Every line with the string "computer" must be copied from the entries below.

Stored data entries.
- - - - - - -

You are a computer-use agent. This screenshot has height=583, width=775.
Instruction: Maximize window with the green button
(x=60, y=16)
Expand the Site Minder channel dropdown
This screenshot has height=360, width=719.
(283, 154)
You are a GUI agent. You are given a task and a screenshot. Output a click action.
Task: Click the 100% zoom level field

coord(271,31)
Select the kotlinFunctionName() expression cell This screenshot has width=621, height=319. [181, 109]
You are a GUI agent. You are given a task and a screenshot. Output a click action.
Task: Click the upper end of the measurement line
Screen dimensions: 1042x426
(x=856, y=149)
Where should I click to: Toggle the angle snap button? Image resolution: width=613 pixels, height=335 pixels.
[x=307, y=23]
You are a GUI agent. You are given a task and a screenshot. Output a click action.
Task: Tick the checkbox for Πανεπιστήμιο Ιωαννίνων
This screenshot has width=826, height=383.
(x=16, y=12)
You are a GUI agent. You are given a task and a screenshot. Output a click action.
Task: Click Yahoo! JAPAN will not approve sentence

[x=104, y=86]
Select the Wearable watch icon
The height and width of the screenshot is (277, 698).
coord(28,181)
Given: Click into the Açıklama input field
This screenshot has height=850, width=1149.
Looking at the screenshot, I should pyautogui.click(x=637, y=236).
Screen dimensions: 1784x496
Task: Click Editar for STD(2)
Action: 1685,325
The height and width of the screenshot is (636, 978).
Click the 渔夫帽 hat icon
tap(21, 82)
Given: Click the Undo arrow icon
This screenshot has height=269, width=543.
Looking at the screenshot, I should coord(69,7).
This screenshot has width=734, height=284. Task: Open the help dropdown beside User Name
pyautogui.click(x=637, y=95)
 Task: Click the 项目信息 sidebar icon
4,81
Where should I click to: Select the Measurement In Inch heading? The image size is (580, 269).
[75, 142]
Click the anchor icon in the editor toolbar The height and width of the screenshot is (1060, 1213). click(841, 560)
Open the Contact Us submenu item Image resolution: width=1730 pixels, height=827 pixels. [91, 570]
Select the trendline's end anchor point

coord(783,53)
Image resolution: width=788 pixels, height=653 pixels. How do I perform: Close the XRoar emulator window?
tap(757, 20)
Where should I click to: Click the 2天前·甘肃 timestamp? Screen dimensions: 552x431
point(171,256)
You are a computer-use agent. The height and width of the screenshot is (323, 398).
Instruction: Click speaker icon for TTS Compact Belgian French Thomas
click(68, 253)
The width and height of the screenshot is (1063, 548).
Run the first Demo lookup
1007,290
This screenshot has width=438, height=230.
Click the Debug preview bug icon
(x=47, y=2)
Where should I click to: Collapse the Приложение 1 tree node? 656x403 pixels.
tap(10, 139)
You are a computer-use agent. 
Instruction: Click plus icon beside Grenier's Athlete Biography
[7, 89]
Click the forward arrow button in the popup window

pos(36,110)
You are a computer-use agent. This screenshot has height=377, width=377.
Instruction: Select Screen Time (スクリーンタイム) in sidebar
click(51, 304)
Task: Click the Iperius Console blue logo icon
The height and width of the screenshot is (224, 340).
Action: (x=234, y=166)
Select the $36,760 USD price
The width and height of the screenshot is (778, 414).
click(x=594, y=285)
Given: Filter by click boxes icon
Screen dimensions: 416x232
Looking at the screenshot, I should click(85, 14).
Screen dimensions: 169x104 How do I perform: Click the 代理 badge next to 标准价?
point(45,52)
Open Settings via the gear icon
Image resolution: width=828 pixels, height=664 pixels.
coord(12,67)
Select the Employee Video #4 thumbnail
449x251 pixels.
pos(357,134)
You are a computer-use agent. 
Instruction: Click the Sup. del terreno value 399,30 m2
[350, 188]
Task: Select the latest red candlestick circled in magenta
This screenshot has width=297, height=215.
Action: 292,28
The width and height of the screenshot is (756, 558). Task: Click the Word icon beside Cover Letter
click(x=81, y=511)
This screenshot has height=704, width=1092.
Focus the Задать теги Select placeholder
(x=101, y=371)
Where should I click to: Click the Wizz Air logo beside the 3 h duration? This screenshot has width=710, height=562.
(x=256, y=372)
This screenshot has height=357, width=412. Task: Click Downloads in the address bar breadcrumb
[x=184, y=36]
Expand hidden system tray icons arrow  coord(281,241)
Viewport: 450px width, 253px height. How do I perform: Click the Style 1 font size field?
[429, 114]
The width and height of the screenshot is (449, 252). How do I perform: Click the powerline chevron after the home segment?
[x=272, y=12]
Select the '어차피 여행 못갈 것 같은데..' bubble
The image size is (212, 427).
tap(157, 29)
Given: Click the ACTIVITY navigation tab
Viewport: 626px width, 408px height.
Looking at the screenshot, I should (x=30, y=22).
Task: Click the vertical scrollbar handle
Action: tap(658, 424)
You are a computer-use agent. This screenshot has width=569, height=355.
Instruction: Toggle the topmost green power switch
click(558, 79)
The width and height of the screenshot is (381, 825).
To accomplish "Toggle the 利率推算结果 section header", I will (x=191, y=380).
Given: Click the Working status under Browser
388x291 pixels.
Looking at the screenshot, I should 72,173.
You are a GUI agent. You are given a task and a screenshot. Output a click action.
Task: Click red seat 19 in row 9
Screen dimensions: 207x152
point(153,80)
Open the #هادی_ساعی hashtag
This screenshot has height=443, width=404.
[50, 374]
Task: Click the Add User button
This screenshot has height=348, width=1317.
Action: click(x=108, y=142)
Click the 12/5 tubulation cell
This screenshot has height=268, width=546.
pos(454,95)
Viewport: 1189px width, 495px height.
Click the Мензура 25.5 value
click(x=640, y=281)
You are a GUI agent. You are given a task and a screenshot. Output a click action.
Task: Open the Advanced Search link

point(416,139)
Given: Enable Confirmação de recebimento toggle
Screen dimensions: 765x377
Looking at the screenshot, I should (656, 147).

- - - - - - -

THE ANSWER.
You are a computer-use agent. This screenshot has height=583, width=775.
You are a computer-use agent. The height and width of the screenshot is (323, 398).
You are a computer-use agent. 
You are a computer-use agent. This screenshot has height=377, width=377.
You are a computer-use agent. 
You are a computer-use agent. This screenshot has width=569, height=355.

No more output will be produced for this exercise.